— Start SELECTED TEXT —
The Great Leap Forward is now widely seen both within China and outside as a major economic disaster . As inflated statistics reached planning authorities, orders were given to divert human resources into industry rather than agriculture. Various Western and Eastern sources http://users.erols.com/mwhite28/warstat1.htm put the death toll at about 20 million people, with majority of the deaths owed to starvation. It is believed by some to have been the greatest famine in history. An example of such a writer would be Jasper Becker.

Summarizing the viewpoint he seeks to vanquish, Jasper Becker said that "at the height of the famine in 1960, only two writers other than Edgar Snow were allowed to enter China." The writers there that Becker referred to were Han Suyin, Edgar Snow and Felix Greene--none of which gave the famine story any credence. Becker also belatedly chastised the diplomats in China at the time for not backing up any idea about a widespread famine.

Not mentioned was W.E.B. DuBois (1959, author of an article "China") who visited China during the Great Leap Forward and never supported famine-related criticisms of the Great Leap. Another author visiting China during the Great Leap named Anna Louise Strong wrote a book titled When Serfs Stood Up in Tibet based on her experience. Both these authors, however, had been taken through Potemkin-village style tours of China, never travelling outside of the supervision of the authorities. Strong's book is also infamous for its rose-coloured vision of the invasion of Tibet.
— End SELECTED TEXT —
SET PROBLEM -> Answer yes or no for whether each statement agrees with the passage on the Great Leap Forward, and quote the words of the passage that settle it. 1. Orders were given to move human resources into industry instead of agriculture. 2. Anna Louise Strong wrote a book titled "China." 3. Felix Greene gave the famine story credence.
— Start COLLECTED MATERIAL —
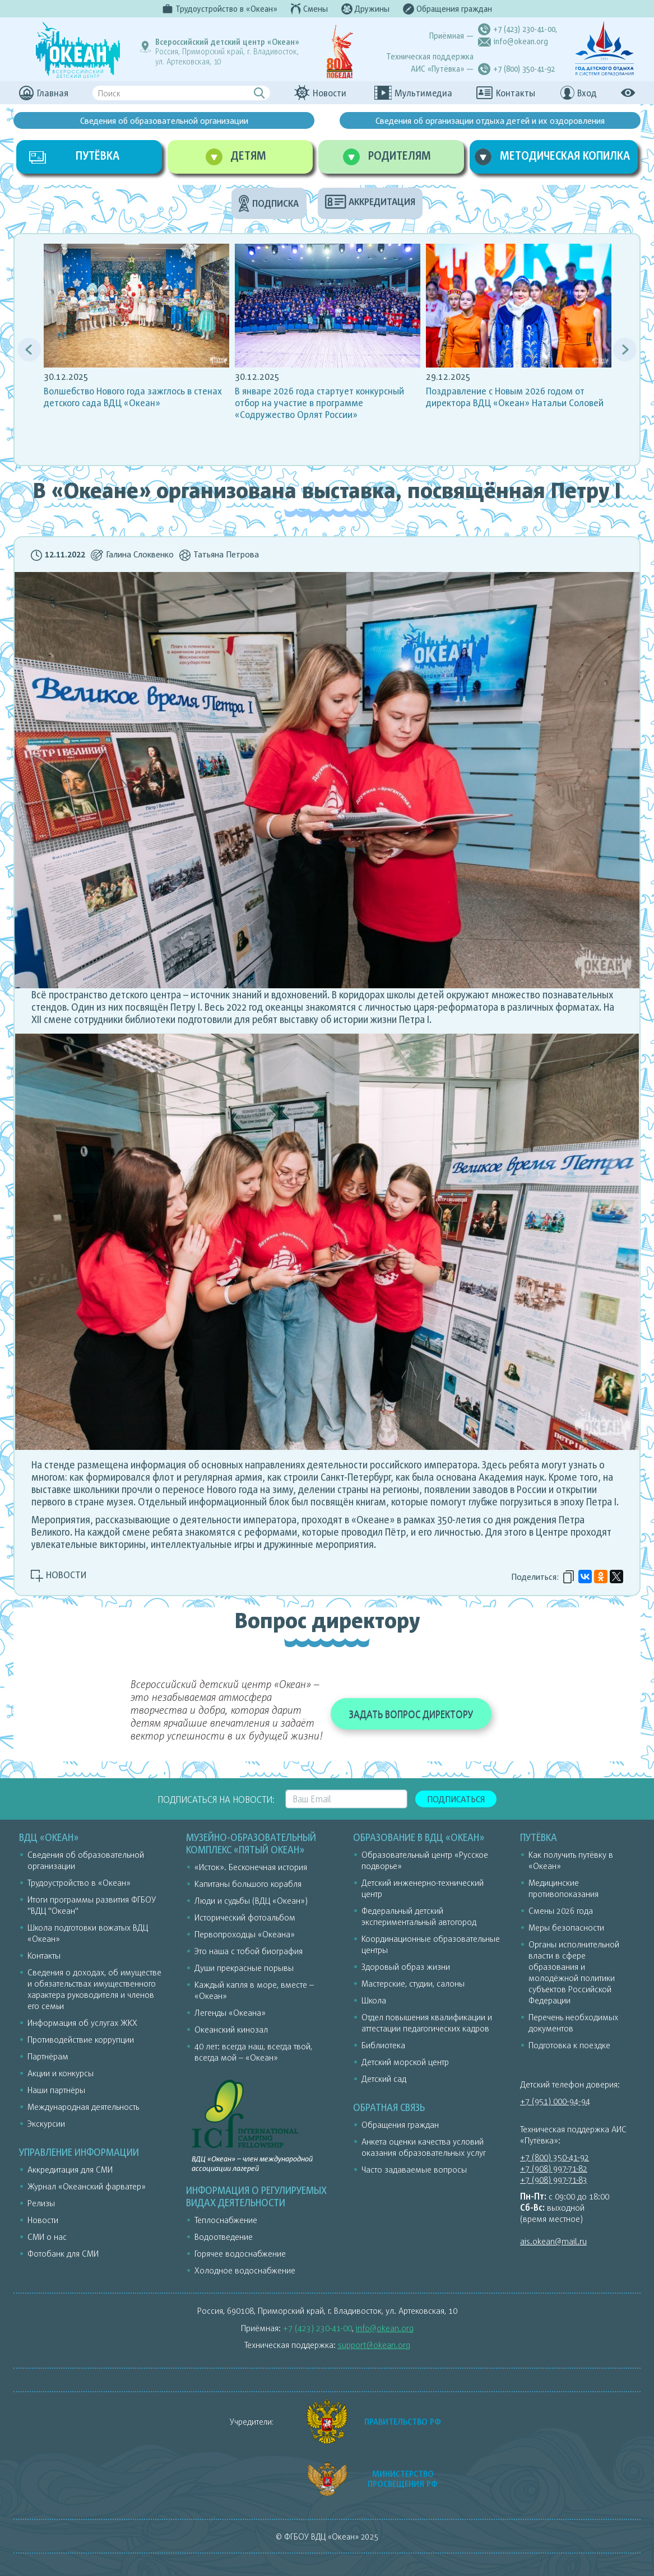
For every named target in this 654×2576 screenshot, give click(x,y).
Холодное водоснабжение (244, 2270)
— End COLLECTED MATERIAL —
TASK RESULT ->
1. Yes: "orders were given to divert human resources into industry rather than agriculture"
2. No: "wrote a book titled When Serfs Stood Up in Tibet"
3. No: "none of which gave the famine story any credence"